- Born: October 1, 1932 Gia Định, French Indochina
- Allegiance: State of Vietnam; South Vietnam;
- Branch: Vietnamese National Army; Army of the Republic of Vietnam;
- Service years: 1951 – 25 October 1955 (Vietnamese National Army) 26 October 1955 – 30 April 1975 (Army of the Republic of Vietnam)
- Rank: Lieutenant general
- Commands: 21st Division IV Corps

= Nguyễn Vĩnh Nghi =

Historical South Vietnamese military officer

Nguyễn Vĩnh Nghi was a Lieutenant general in the South Vietnamese Army of the Republic of Vietnam (ARVN).

==Early life and family==
Nghi was born in October 1932, in Gia Định (a district of Saigon), and graduated from a French program high school. His wife is Kim Tuyet (daughter of Ms To Thi Than, former Chairman of the National Vietnamese Women Association and former Chairman cum Editor of the daily newspaper Saigon Moi).

==Military career==
Nghi attended the Dalat Military Academy, class of 5 (Hoang Dieu, 1/07/1951- 24/04/1952) and graduated in 1952 with the rank of First Lieutenant. His teacher and friend was Second Lieutenant Nguyễn Văn Thiệu who became President of South Vietnam in 1965-1975.

- 1953: Nghi was promoted to Second Lieutenant.
- 1954: Nghi was promoted to a rank of captain and was appointed to the position of deputy battalion commander of the Vietnamese Republican Army.
- 1955: Nghi was promoted to Major as Chief of the newly formed 31st Infantry Division. In early June, he was appointed Chief of Staff of this division.
- 1960: Nghi was nominated as deputy commander of the National Military School of Dalat. Then he was sent to attend the US Army Command & General Staff at Fort Leavenworth, Kansas, United States.
- 1963: Nghi was promoted to Lieutenant colonel, after the November coup.
- 1966: in February, he was promoted to Colonel.
- In June 1968 Nghi was promoted to Brigadier general and appointed as commander of the 21st Division replacing Major general Nguyen Van Minh. This promotion was "despite long-standing and justified accusations of corruption" and under his command the division's "combat effectiveness slowly sank."
- 1970: in June, Nghi was promoted to Major general.
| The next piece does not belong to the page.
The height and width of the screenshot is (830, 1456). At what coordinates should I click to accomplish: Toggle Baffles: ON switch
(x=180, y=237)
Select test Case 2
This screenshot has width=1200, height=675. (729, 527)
On 4 May 1972 he was appointed as commander of IV Corps, replacing General Ngô Quang Trưởng.

In March 1974 Nghi was promoted to Lieutenant general. On 30 October 1974, he was replaced as IV Corps commander by Major general Nguyễn Khoa Nam due to his corruption. He then replaced Lieutenant general Nguyen Van Minh as Commander of the Thủ Đức Military Academy.

On 4 April 1975 following the defeat of ARVN forces in the Central Highlands the two remaining provinces of II Corps were incorporated into III Corps and Nghi arrived at Phan Rang Air Base to take over the defense of the area from Republic of Vietnam Air Force 6th Air Division commander Brigadier general Pham Ngoc Sang.

On 16 April under pressure from People's Army of Vietnam (PAVN) forces, Nghi ordered his remaining forces to retreat from the base to the Ca Na peninsula 19 mi south of the base and after cutting through the perimeter fence a large group of RVNAF, ARVN and South Vietnamese civilians fled the base joining up with the ARVN 11th Airborne Brigade outside the base. At midnight on 17 April the Airborne attacked a PAVN force on Route 11, but in the confusion of the attack Nghi, his command group and CIA Agent James Lewis became separated and at 02:00 were captured by the PAVN.

Nghi was sent to a detention camp in Suoi Dau, Khánh Hòa province, and then to another camp in Danang. Finally, he was sent to a reeducation camp in Sơn Tây, North Vietnam.

==Later life==
Nghi was released in 1988 and emigrated to the United States in 1992.